My argument (FWIW) against this is that a DNA database would help in solving crime and identifying current illegal immigrants, but would do much less in preventing crime and future illegal immigration. Similar arguments were advanced regarding CCTV’s potential for deterrence of crime, and these arguments proved invalid. CCTV has not deterred crime, but has helped identify criminals after the fact. I don’t think DNA DB would play out much differently. Hence, to me it seems a major sacrifice of personal liberty for a false hope. If a DNA database proves ineffective in dealing with crime and immigration, they will not throw away the DB in disgust.

But the current structure of police forces, with fewer cops on the beat actually deterring crime, has shifted its focus to high tech resolution of crime instead. A DNA database would allow them to keep the same structure, beefing it up and increasing their powers. A DNA DB would allow the judicial system, currently fighting a backlog at the same time it resists internal technological change, to be (it hopes) more efficient without, again, undergoing structural change.

The persistence of the desire for such a database in the face of all the problems that have been noted in the concept means to me that government feels besieged, not just by crime and immigration (which aren’t nearly as bad as the effects of media coverage of same), but by all the effects of the 20th and 21st centuries, and are searching for a silver bullet that will allow them to do things the way they want to do them.

There has been considerable reorganisation of government departments over the past 5 years, but it’s hard to avoid the impression that much of that has been name changing and seat shuffling. I think the most passionate advocates of a DNA database are really defending their way of life more than anything else.

I do think every discussion of a national DNA registry should include a brief summary of some of the most important objections to it:

1. Data will be entered incorrectly, lost or sold illegally. As the system gets used for more purposes, the effects will be fatal to some. Lives will be lost.

2. People will learn how to defeat the system, reducing its reliability. The most common means will be via corruption of civil servants.

3. The money spent on such a system, if redirected towards a more visible police presence in city centres on Saturday nights and at the principle points of entry into the UK, would actually reduce crime and illegal immigration to the extent that the DNA registry would not be necessary.

4. As currently constituted, the UK government is incapable of holding this information securely. It will be stolen. It will be sold.

5. Maintaining border security by identifying ‘legitimate’ citizens and assuming anyone not on the list is illegitimate will result in wide-scale violations of human rights and crimes against those who do not appear on the list.

I almost got through that list without mentioning human rights, and I didn’t talk about liberty either. They evidently are not a major consideration in this argument, so why beat a dead horse?

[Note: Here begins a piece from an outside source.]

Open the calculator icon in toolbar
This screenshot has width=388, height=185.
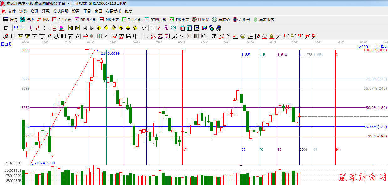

Let me just mention what I would support. A database for the NHS with voluntary contributions of DNA to assist in patient care. Mandatory DNA sampling of criminals convicted of a serious crime. That’s it.

And by the way, it should be obvious that arguments against a national DNA registry transfer without much modification to a National Identity Card Programme. As with a DNA registry, it is being proposed to benefit government, and the burden of proof needs to be placed squarely on the shoulders of its proponents.